* [SELECTED EXCERPT]
Three more clones due
An unidentified woman's womb was torn to bring the first human clone to life late on Thursday. While the DNA proof to confirm the claim is still awaited, Dr Brigitte said three more babies are due by February.india Updated: Jul 01, 2003 16:48 IST
A company associated with a controversial religious sect claimed to have produced on Thursday the world's first cloned human baby. Its scientific director Brigitte Boisselier made the announcement in Florida on Friday, but did not offer any immediate DNA proof to back the claim.
“The baby was born at 11.55 am yesterday...We will call her Eve,” Boisselier announced at a press conference. A French scientist and activist of the Raelian sect, which believes life on Earth was created by extra-terrestrials through genetic engineering, she said the 7-pound baby girl was doing fine and her parents were very happy.
Neither the baby nor the parents were produced at the press meet. Boisselier also refused to disclose the city or country where the cloned baby was born. All she would say was that the baby’s parents were American citizens. “We used the egg of the mother, a 31-year-old American,” she said.
While the scientific community has greeted the announcement with great scepticism, Boisselier said her company Clonaid was ready for an independent evaluation.
She invited a freelance journalist, Michael Guillen, to coordinate the evaluation. Guillen said he has accepted on two conditions: That no strings will be attached to the offer and that he will assemble his own team of independent experts.
The baby will be out of the hospital in three days and the evaluation should be over within the next eight or nine days, Boisselier said.
Boisselier went on to announce that a second cloned baby is due to be born in Europe next week. “Three more babies are due by end of January or early February.” The prospective parents in two cases are said to be in Asia and one in North America.
Attacking the “appalling and scientifically irresponsible announcement”, scientist Robert Lanza said: “This group has no scientific track record. It has not cloned even a mouse or rabbit.”
Lanza’s Advanced Cell Technologies, which claims to have cloned a human embryo, believes in therapeutic cloning as opposed to reproductive cloning.
It’s a 55,000-strong cult that believes aliens created humans by cloning themselves. The group is led by Claude Vorilhon. A former racing driver, he calls himself Rael. He is now telling followers the aliens will return to Earth by 2035.
More clones coming
Italian fertility expert Dr Severino Antinori’s clone was due last month. Not much has been heard lately about the third project.

* [INFORMATION SHOWN]
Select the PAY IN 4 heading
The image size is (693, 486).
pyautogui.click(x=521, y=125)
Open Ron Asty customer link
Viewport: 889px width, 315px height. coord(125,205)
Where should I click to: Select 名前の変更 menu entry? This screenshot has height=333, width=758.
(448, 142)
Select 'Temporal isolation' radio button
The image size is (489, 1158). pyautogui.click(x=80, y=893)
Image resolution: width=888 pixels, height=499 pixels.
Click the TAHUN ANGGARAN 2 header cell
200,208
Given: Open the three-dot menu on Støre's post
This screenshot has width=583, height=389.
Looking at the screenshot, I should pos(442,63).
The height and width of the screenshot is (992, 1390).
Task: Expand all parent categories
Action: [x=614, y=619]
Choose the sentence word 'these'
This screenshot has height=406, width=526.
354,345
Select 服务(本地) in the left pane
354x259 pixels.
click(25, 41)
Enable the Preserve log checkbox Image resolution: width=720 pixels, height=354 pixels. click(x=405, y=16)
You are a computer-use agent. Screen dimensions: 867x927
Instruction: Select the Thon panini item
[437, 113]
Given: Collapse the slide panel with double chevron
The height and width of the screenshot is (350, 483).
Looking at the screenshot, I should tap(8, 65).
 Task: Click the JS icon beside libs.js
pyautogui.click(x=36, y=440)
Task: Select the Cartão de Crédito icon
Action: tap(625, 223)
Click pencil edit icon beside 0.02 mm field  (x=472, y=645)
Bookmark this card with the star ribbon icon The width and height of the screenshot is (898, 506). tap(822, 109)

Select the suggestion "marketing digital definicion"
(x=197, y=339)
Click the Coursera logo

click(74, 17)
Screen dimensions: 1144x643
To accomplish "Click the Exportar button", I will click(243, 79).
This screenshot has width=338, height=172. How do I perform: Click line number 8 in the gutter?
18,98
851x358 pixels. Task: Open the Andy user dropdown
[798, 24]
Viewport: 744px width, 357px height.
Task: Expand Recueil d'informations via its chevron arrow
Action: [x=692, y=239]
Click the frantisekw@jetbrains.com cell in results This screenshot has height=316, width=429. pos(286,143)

* [WORK TO COMPLETE] In the article on the claimed first cloned baby, what name did Boisselier say would be given to the baby girl? The entries are separate material with no connection to the article.

* [RESULT OF THE EXERCISE] Eve